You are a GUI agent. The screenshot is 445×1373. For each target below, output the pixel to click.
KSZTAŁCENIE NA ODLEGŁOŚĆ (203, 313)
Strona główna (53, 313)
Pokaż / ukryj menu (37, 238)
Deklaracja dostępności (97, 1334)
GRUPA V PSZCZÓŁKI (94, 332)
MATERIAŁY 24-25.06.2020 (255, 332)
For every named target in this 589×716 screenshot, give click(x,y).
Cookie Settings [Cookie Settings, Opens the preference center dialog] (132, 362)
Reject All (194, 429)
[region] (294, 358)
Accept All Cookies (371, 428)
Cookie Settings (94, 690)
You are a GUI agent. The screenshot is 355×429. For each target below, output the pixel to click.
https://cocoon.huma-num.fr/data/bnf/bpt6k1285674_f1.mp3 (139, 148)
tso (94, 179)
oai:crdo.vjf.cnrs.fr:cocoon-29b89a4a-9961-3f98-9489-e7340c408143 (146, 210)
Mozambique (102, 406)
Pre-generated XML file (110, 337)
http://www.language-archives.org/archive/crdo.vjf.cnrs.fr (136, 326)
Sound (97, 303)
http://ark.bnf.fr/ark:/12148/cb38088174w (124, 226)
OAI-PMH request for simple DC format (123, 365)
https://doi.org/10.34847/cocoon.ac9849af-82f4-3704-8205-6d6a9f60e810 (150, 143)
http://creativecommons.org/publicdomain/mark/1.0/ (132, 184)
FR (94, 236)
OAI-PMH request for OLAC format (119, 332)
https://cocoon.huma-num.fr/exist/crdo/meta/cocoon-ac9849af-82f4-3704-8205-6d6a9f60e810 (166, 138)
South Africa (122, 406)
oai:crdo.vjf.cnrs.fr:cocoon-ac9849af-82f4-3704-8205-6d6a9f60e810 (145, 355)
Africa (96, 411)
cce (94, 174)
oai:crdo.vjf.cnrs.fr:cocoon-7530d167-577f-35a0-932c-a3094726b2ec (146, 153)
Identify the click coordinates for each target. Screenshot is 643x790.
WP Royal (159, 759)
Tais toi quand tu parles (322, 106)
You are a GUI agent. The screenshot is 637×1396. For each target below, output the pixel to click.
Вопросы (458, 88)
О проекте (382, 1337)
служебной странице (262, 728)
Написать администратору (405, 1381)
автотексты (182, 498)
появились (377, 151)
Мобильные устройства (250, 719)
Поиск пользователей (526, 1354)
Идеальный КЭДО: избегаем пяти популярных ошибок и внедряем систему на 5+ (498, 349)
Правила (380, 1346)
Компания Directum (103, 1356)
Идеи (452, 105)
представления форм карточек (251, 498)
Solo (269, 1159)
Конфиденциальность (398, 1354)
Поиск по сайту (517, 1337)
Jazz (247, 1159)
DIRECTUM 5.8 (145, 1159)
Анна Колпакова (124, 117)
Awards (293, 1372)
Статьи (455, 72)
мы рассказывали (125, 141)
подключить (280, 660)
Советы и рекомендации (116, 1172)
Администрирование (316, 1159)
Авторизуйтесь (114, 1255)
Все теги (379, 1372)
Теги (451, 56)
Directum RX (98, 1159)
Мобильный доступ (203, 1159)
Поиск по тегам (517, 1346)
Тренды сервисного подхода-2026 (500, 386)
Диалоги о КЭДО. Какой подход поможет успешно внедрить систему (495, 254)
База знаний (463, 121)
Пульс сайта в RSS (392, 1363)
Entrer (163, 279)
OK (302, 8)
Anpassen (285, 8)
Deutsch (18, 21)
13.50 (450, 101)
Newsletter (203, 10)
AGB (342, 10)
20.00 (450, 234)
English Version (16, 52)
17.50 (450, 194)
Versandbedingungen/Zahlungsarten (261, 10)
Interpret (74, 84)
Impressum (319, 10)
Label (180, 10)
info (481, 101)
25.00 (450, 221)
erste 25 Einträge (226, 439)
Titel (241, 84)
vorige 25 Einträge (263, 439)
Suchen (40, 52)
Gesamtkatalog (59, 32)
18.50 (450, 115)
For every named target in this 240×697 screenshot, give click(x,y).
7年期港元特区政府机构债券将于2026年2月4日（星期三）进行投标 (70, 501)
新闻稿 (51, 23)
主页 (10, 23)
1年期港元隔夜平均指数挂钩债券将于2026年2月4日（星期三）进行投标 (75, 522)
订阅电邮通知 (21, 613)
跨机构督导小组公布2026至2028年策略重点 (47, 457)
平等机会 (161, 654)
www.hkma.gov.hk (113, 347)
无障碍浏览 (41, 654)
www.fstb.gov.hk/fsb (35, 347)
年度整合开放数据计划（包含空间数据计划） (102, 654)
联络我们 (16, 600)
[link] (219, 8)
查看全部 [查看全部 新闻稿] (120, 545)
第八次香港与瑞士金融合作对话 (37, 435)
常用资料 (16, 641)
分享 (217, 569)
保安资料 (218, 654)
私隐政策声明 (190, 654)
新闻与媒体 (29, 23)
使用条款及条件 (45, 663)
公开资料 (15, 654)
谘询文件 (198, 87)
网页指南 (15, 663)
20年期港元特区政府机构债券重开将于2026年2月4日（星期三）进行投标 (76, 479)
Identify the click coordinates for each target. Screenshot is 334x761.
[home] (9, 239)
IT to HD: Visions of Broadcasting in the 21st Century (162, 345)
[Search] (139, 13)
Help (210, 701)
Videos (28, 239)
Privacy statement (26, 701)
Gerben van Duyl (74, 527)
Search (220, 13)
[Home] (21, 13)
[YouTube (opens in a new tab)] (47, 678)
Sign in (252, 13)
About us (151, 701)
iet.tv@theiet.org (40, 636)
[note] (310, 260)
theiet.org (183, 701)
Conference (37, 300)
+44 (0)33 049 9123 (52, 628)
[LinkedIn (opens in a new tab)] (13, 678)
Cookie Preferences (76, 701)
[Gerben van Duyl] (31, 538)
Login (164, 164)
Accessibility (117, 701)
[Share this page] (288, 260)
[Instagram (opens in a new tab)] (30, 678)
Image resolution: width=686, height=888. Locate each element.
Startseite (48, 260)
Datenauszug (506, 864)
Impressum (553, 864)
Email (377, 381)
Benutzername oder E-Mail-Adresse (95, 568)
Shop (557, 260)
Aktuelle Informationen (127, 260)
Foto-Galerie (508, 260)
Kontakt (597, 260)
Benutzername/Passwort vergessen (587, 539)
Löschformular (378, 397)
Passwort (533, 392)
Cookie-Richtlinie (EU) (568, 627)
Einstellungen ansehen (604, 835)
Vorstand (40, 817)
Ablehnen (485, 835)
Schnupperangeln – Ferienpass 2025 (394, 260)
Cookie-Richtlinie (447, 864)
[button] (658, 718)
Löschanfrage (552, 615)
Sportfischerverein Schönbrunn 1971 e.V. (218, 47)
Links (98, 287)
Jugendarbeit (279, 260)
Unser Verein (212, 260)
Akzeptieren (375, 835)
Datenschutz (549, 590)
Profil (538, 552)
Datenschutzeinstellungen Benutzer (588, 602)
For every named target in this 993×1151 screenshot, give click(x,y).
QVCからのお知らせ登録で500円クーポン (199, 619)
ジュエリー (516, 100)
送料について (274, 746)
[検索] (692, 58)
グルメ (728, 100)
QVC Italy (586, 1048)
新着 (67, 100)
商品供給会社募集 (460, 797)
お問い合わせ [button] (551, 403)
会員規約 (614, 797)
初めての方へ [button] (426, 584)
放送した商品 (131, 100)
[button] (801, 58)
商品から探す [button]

▶ [WORK TO COMPLETE]
Render every item above as a numbered list, leaving out any blank lines.

▶ [EXERCISE OUTPUT]
1. You are a GUI agent. The screenshot is 445×1373. For each target below, output the pixel to click.
2. KSZTAŁCENIE NA ODLEGŁOŚĆ (203, 313)
3. Strona główna (53, 313)
4. Pokaż / ukryj menu (37, 238)
5. Deklaracja dostępności (97, 1334)
6. GRUPA V PSZCZÓŁKI (94, 332)
7. MATERIAŁY 24-25.06.2020 (255, 332)
8. For every named target in this 589×716 screenshot, give click(x,y).
9. Cookie Settings [Cookie Settings, Opens the preference center dialog] (132, 362)
10. Reject All (194, 429)
11. [region] (294, 358)
12. Accept All Cookies (371, 428)
13. Cookie Settings (94, 690)
14. You are a GUI agent. The screenshot is 355×429. For each target below, output the pixel to click.
15. https://cocoon.huma-num.fr/data/bnf/bpt6k1285674_f1.mp3 (139, 148)
16. tso (94, 179)
17. oai:crdo.vjf.cnrs.fr:cocoon-29b89a4a-9961-3f98-9489-e7340c408143 (146, 210)
18. Mozambique (102, 406)
19. Pre-generated XML file (110, 337)
20. http://www.language-archives.org/archive/crdo.vjf.cnrs.fr (136, 326)
21. Sound (97, 303)
22. http://ark.bnf.fr/ark:/12148/cb38088174w (124, 226)
23. OAI-PMH request for simple DC format (123, 365)
24. https://doi.org/10.34847/cocoon.ac9849af-82f4-3704-8205-6d6a9f60e810 (150, 143)
25. http://creativecommons.org/publicdomain/mark/1.0/ (132, 184)
26. FR (94, 236)
27. OAI-PMH request for OLAC format (119, 332)
28. https://cocoon.huma-num.fr/exist/crdo/meta/cocoon-ac9849af-82f4-3704-8205-6d6a9f60e810 (166, 138)
29. South Africa (122, 406)
30. oai:crdo.vjf.cnrs.fr:cocoon-ac9849af-82f4-3704-8205-6d6a9f60e810 (145, 355)
31. Africa (96, 411)
32. cce (94, 174)
33. oai:crdo.vjf.cnrs.fr:cocoon-7530d167-577f-35a0-932c-a3094726b2ec (146, 153)
34. Identify the click coordinates for each target. Screenshot is 643x790.
35. WP Royal (159, 759)
36. Tais toi quand tu parles (322, 106)
37. You are a GUI agent. The screenshot is 637×1396. For each target below, output the pixel to click.
38. Вопросы (458, 88)
39. О проекте (382, 1337)
40. служебной странице (262, 728)
41. Написать администратору (405, 1381)
42. автотексты (182, 498)
43. появились (377, 151)
44. Мобильные устройства (250, 719)
45. Поиск пользователей (526, 1354)
46. Идеальный КЭДО: избегаем пяти популярных ошибок и внедряем систему на 5+ (498, 349)
47. Правила (380, 1346)
48. Компания Directum (103, 1356)
49. Идеи (452, 105)
50. представления форм карточек (251, 498)
51. Solo (269, 1159)
52. Конфиденциальность (398, 1354)
53. Поиск по сайту (517, 1337)
54. Jazz (247, 1159)
55. DIRECTUM 5.8 (145, 1159)
56. Анна Колпакова (124, 117)
57. Awards (293, 1372)
58. Статьи (455, 72)
59. мы рассказывали (125, 141)
60. подключить (280, 660)
61. Советы и рекомендации (116, 1172)
62. Администрирование (316, 1159)
63. Авторизуйтесь (114, 1255)
64. Все теги (379, 1372)
65. Теги (451, 56)
66. Directum RX (98, 1159)
67. Мобильный доступ (203, 1159)
68. Поиск по тегам (517, 1346)
69. Тренды сервисного подхода-2026 (500, 386)
70. Диалоги о КЭДО. Какой подход поможет успешно внедрить систему (495, 254)
71. База знаний (463, 121)
72. Пульс сайта в RSS (392, 1363)
73. Entrer (163, 279)
74. OK (302, 8)
75. Anpassen (285, 8)
76. Deutsch (18, 21)
77. 13.50 (450, 101)
78. Newsletter (203, 10)
79. AGB (342, 10)
80. 20.00 (450, 234)
81. English Version (16, 52)
82. 17.50 (450, 194)
83. Versandbedingungen/Zahlungsarten (261, 10)
84. Interpret (74, 84)
85. Impressum (319, 10)
86. Label (180, 10)
87. info (481, 101)
88. 25.00 (450, 221)
89. erste 25 Einträge (226, 439)
90. Titel (241, 84)
91. vorige 25 Einträge (263, 439)
92. Suchen (40, 52)
93. Gesamtkatalog (59, 32)
94. 18.50 (450, 115)
95. For every named target in this 240×697 screenshot, give click(x,y).
96. 7年期港元特区政府机构债券将于2026年2月4日（星期三）进行投标 (70, 501)
97. 新闻稿 (51, 23)
98. 主页 (10, 23)
99. 1年期港元隔夜平均指数挂钩债券将于2026年2月4日（星期三）进行投标 (75, 522)
100. 订阅电邮通知 (21, 613)
101. 跨机构督导小组公布2026至2028年策略重点 (47, 457)
102. 平等机会 (161, 654)
103. www.hkma.gov.hk (113, 347)
104. 无障碍浏览 (41, 654)
105. www.fstb.gov.hk/fsb (35, 347)
106. 年度整合开放数据计划（包含空间数据计划） (102, 654)
107. 联络我们 (16, 600)
108. [link] (219, 8)
109. 查看全部 [查看全部 新闻稿] (120, 545)
110. 第八次香港与瑞士金融合作对话 (37, 435)
111. 常用资料 (16, 641)
112. 分享 (217, 569)
113. 保安资料 (218, 654)
114. 私隐政策声明 (190, 654)
115. 新闻与媒体 (29, 23)
116. 使用条款及条件 (45, 663)
117. 公开资料 (15, 654)
118. 谘询文件 (198, 87)
119. 网页指南 (15, 663)
120. 20年期港元特区政府机构债券重开将于2026年2月4日（星期三）进行投标 (76, 479)
121. Identify the click coordinates for each target. Screenshot is 334x761.
122. [home] (9, 239)
123. IT to HD: Visions of Broadcasting in the 21st Century (162, 345)
124. [Search] (139, 13)
125. Help (210, 701)
126. Videos (28, 239)
127. Privacy statement (26, 701)
128. Gerben van Duyl (74, 527)
129. Search (220, 13)
130. [Home] (21, 13)
131. [YouTube (opens in a new tab)] (47, 678)
132. Sign in (252, 13)
133. About us (151, 701)
134. iet.tv@theiet.org (40, 636)
135. [note] (310, 260)
136. theiet.org (183, 701)
137. Conference (37, 300)
138. +44 (0)33 049 9123 (52, 628)
139. [LinkedIn (opens in a new tab)] (13, 678)
140. Cookie Preferences (76, 701)
141. [Gerben van Duyl] (31, 538)
142. Login (164, 164)
143. Accessibility (117, 701)
144. [Share this page] (288, 260)
145. [Instagram (opens in a new tab)] (30, 678)
146. Image resolution: width=686, height=888. Locate each element.
147. Startseite (48, 260)
148. Datenauszug (506, 864)
149. Impressum (553, 864)
150. Email (377, 381)
151. Benutzername oder E-Mail-Adresse (95, 568)
152. Shop (557, 260)
153. Aktuelle Informationen (127, 260)
154. Foto-Galerie (508, 260)
155. Kontakt (597, 260)
156. Benutzername/Passwort vergessen (587, 539)
157. Löschformular (378, 397)
158. Passwort (533, 392)
159. Cookie-Richtlinie (EU) (568, 627)
160. Einstellungen ansehen (604, 835)
161. Vorstand (40, 817)
162. Ablehnen (485, 835)
163. Schnupperangeln – Ferienpass 2025 (394, 260)
164. Cookie-Richtlinie (447, 864)
165. [button] (658, 718)
166. Löschanfrage (552, 615)
167. Sportfischerverein Schönbrunn 1971 e.V. (218, 47)
168. Links (98, 287)
169. Jugendarbeit (279, 260)
170. Unser Verein (212, 260)
171. Akzeptieren (375, 835)
172. Datenschutz (549, 590)
173. Profil (538, 552)
174. Datenschutzeinstellungen Benutzer (588, 602)
175. For every named target in this 993×1151 screenshot, give click(x,y).
176. QVCからのお知らせ登録で500円クーポン (199, 619)
177. ジュエリー (516, 100)
178. 送料について (274, 746)
179. [検索] (692, 58)
180. グルメ (728, 100)
181. QVC Italy (586, 1048)
182. 新着 (67, 100)
183. 商品供給会社募集 (460, 797)
184. お問い合わせ [button] (551, 403)
185. 会員規約 (614, 797)
186. 初めての方へ [button] (426, 584)
187. 放送した商品 (131, 100)
188. [button] (801, 58)
189. 商品から探す [button]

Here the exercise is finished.